═══ EXCERTO DE ORIGEM ═══

Sunday, September 25, 2005

Limões azuis

Gosto-te Mar, entre areias e canções perdidas num dourado que aliviou o pesar das coisas menos boas, do preto, do musgo e da pele branca. Gosto-te Mar. Muito. Gosto-te porque, faz sentido, és azul, és vivo e atormentas-me. Gosto de ti, porque encontras e tocas o céu, gosto porque te estendes como tinta numas quantas ilhas de cor terra. Amo-te Armação.

Saturday, September 24, 2005

Desvaneios estranhos e sem sentido

Não são cores, nem são flores, são loucos, são os tutores das nossas dores.

São palavras escuras, que ofuscas, que confundes, que pintas, que não escondes, que rezas. São palavras doces numa rima que brinca, são palavras que não valem a pena escrever, valem a pena viver e respirar, alimentar o que resta de cheio na alma, com harmonia, alegria e outra qualquer palavra que fique bem.
São cores, são flores, são dores, é tudo aquilo que quiseres e não tiveres medo.

Medo. Contra-tempo corajoso, pois é disso que se trata a coragem, ter medo mas avançar.

São divagações, são pincéis, são telas, são ganchos, são virgulas, são texturas, são arranhões, é agua, é areia, é a tua pele morena. Mata-me.

═══ REGISTOS DE ORIGEM ═══

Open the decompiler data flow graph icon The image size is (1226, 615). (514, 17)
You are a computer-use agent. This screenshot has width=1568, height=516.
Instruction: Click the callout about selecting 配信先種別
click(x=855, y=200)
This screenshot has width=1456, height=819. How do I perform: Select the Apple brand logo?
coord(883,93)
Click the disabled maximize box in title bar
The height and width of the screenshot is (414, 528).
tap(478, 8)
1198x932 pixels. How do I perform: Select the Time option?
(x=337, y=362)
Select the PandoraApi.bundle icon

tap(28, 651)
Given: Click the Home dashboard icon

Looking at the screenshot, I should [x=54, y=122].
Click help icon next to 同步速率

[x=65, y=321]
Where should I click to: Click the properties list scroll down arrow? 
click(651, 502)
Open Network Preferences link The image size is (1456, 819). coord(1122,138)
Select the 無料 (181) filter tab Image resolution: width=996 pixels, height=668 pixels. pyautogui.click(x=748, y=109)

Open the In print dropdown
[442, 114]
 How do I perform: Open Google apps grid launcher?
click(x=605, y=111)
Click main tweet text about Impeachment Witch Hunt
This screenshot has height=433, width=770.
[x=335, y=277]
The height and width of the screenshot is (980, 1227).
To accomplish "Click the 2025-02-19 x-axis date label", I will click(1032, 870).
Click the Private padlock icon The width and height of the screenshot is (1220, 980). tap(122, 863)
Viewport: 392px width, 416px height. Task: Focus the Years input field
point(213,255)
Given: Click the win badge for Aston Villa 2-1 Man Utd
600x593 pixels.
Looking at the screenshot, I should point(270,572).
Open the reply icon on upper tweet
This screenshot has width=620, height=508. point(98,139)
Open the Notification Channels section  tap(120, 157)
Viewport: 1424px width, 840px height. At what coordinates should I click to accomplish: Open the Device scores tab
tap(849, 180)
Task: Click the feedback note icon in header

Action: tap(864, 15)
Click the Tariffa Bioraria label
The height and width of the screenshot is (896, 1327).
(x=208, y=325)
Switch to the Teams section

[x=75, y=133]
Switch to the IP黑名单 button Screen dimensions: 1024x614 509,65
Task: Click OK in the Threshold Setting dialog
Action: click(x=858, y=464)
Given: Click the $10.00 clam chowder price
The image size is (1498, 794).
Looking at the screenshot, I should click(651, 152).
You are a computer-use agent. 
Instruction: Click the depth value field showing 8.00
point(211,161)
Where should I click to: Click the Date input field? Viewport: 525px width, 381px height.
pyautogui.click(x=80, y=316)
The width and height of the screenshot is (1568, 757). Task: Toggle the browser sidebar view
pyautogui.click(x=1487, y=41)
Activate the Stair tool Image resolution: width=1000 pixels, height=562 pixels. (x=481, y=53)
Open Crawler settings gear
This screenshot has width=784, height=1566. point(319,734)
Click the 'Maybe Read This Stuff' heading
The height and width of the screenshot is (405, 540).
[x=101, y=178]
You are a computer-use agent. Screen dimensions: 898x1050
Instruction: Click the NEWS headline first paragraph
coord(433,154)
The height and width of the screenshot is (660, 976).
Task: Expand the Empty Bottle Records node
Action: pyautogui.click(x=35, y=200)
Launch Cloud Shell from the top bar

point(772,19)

═══

-- INSTRUÇÕES DE TRABALHO --
1. Apresente em tabela Markdown, com as colunas «Número» e «Linha», o trecho dos registos que vai da linha que contém "You are a computer-use agent. This" até à linha que contém "tap(478, 8)", ambas incluídas, sem as linhas em branco.
2. O que viria a seguir no excerto? Escreva a continuação a partir da última frase.
O excerto e os registos não têm qualquer relação entre si.

-- AS RESPOSTAS --
1.
| Número | Linha |
|---|---|
| 1 | You are a computer-use agent. This screenshot has width=1568, height=516. |
| 2 | Instruction: Click the callout about selecting 配信先種別 |
| 3 | click(x=855, y=200) |
| 4 | This screenshot has width=1456, height=819. How do I perform: Select the Apple brand logo? |
| 5 | coord(883,93) |
| 6 | Click the disabled maximize box in title bar |
| 7 | The height and width of the screenshot is (414, 528). |
| 8 | tap(478, 8) |

2.
Muito. Mata-me, de novo porque preciso de morrer e perder mais um pedaço de mim. Mata-me, porque a alma não perde o que nunca teve, nem um, nem dois, foram os abraços e que por vezes tão escorregadios como a água, me fizeram sentir fria. Mata-me, porque um cigarro é um cigarro. Mata-me, porque tenho medo. Muito. Se soubesses, o quanto estou a apertar a minha alma, o quanto a voz me falta, o quanto as mãos me tremem, não saberias a agonia suficiente que estou a passar. Mata-me, porque quero morrer, porque estou a sofrer, porque sou demasiado orgulhosa para aceitar um contra-tempo do destino, porque a minha vida era o mais sagrado para mim e deixei que alguém brincasse com ela.
Mata-me, ou diz-me como se faz. Mata-me, porque as lágrimas impedem-me de respirar, porque as dores são demais, porque sou demasiado dependente, porque nada faz sentido. Mata-me, porque senão me matares eu morro.
Pensei duas vezes, pensei mais uma.
Acabou. Acordei.

Thursday, September 22, 2005

Decidi partilhar a minha Alfazema

Já escrevi este pequeno ensaio há algum tempo, a proposito de um concurso literario na minha escolinha. Era-nos pedido que escrevessemos acerca da nossa infância. Assim o fiz, mas como se fosse um rapaz, como em pequena tanto queria ser. Acabei por não o entregar para o concurso, gostei tanto dele que quiz que fosse só meu.

“Alfazema”

Ardia-me o peito. Não sabia se pelo peso do que trazia no bolso da camisa, se pela marca do olhar daquele homem e pela repentina consciência do que sentia por ele, apesar de pouco me lembrar. Era o pai da minha mãe, aquele velho que apareceu de repente diante de mim. Tinha convivido muito com ele, mas o preço da minha infância foi pago em anos sem o ver, agora sentia uma vontade súbita de o abraçar, embora que para mim, ele fosse pouco mais do que um estranho que vagamente me lembrava e tratava por avô.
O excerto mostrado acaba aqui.